TASK INSTRUCTIONS:
Rewrite the lines below, changing every "page" to "document" and leaving everything else unchanged.

SUPPLIED DATA:
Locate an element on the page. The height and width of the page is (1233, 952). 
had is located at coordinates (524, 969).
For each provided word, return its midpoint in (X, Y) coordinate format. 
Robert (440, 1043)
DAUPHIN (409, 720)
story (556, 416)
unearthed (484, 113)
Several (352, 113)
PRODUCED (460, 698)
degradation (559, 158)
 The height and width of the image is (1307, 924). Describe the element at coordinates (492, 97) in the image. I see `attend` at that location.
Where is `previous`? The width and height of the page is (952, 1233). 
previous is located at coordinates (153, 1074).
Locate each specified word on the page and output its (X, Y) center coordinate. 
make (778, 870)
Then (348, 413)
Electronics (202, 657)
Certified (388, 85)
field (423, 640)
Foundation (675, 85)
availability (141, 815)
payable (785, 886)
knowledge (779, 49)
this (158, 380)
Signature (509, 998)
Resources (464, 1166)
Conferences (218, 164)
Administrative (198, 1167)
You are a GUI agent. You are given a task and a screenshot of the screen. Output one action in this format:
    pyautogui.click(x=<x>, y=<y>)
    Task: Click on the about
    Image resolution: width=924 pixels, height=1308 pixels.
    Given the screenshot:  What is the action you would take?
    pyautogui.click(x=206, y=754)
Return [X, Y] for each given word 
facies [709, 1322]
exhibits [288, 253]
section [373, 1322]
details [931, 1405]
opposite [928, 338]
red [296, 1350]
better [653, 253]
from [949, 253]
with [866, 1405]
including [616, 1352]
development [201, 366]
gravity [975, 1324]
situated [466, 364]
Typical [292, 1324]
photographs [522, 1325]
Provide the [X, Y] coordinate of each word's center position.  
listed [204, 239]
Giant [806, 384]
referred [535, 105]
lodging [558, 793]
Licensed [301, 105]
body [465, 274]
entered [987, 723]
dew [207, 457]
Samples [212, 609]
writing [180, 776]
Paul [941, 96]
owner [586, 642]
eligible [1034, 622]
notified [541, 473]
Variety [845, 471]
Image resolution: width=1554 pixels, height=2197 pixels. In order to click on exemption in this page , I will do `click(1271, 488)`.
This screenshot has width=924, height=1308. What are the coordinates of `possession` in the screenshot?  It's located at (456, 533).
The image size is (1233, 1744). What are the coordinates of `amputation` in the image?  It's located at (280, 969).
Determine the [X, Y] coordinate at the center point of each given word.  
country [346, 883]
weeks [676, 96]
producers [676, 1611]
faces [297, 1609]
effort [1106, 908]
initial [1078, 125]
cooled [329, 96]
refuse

EXPECTED ANSWER:
Locate an element on the document. The height and width of the document is (1233, 952). 
had is located at coordinates (524, 969).
For each provided word, return its midpoint in (X, Y) coordinate format. 
Robert (440, 1043)
DAUPHIN (409, 720)
story (556, 416)
unearthed (484, 113)
Several (352, 113)
PRODUCED (460, 698)
degradation (559, 158)
 The height and width of the image is (1307, 924). Describe the element at coordinates (492, 97) in the image. I see `attend` at that location.
Where is `previous`? The width and height of the document is (952, 1233). 
previous is located at coordinates (153, 1074).
Locate each specified word on the document and output its (X, Y) center coordinate. 
make (778, 870)
Then (348, 413)
Electronics (202, 657)
Certified (388, 85)
field (423, 640)
Foundation (675, 85)
availability (141, 815)
payable (785, 886)
knowledge (779, 49)
this (158, 380)
Signature (509, 998)
Resources (464, 1166)
Conferences (218, 164)
Administrative (198, 1167)
You are a GUI agent. You are given a task and a screenshot of the screen. Output one action in this format:
    pyautogui.click(x=<x>, y=<y>)
    Task: Click on the about
    Image resolution: width=924 pixels, height=1308 pixels.
    Given the screenshot:  What is the action you would take?
    pyautogui.click(x=206, y=754)
Return [X, Y] for each given word 
facies [709, 1322]
exhibits [288, 253]
section [373, 1322]
details [931, 1405]
opposite [928, 338]
red [296, 1350]
better [653, 253]
from [949, 253]
with [866, 1405]
including [616, 1352]
development [201, 366]
gravity [975, 1324]
situated [466, 364]
Typical [292, 1324]
photographs [522, 1325]
Provide the [X, Y] coordinate of each word's center position.  
listed [204, 239]
Giant [806, 384]
referred [535, 105]
lodging [558, 793]
Licensed [301, 105]
body [465, 274]
entered [987, 723]
dew [207, 457]
Samples [212, 609]
writing [180, 776]
Paul [941, 96]
owner [586, 642]
eligible [1034, 622]
notified [541, 473]
Variety [845, 471]
Image resolution: width=1554 pixels, height=2197 pixels. In order to click on exemption in this document , I will do `click(1271, 488)`.
This screenshot has width=924, height=1308. What are the coordinates of `possession` in the screenshot?  It's located at (456, 533).
The image size is (1233, 1744). What are the coordinates of `amputation` in the image?  It's located at (280, 969).
Determine the [X, Y] coordinate at the center point of each given word.  
country [346, 883]
weeks [676, 96]
producers [676, 1611]
faces [297, 1609]
effort [1106, 908]
initial [1078, 125]
cooled [329, 96]
refuse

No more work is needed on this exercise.